| EXERCISE REQUIREMENTS |
Below are some records; state how many of their lines contain the word "computer", and add nothing.

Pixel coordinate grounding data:
..........

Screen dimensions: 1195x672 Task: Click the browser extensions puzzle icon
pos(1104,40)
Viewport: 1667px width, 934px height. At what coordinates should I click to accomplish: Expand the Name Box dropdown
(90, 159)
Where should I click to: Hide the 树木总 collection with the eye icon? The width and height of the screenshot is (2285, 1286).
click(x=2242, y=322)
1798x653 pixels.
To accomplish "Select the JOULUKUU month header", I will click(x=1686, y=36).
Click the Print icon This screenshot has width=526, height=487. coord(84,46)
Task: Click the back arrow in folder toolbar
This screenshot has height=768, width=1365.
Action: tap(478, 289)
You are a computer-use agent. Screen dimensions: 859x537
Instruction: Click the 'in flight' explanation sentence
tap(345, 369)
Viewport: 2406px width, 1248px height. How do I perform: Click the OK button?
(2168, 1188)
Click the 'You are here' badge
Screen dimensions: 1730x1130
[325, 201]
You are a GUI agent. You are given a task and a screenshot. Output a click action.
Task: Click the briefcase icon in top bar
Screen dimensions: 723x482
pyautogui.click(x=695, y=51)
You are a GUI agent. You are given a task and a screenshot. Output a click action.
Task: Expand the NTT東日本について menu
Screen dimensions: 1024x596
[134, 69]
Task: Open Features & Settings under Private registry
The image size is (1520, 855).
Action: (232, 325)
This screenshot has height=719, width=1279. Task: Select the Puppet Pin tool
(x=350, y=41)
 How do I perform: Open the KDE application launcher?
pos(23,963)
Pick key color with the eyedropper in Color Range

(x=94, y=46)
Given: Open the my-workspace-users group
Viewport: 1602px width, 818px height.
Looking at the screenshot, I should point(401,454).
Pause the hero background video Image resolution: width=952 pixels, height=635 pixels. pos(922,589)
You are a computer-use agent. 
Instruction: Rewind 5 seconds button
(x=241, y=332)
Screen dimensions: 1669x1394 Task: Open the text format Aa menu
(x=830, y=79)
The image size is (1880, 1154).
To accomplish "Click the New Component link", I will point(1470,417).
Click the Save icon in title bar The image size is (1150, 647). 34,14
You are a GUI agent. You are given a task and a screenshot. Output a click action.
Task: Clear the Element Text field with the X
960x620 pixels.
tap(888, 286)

..........

| OUTPUT FOR THIS EXERCISE |
2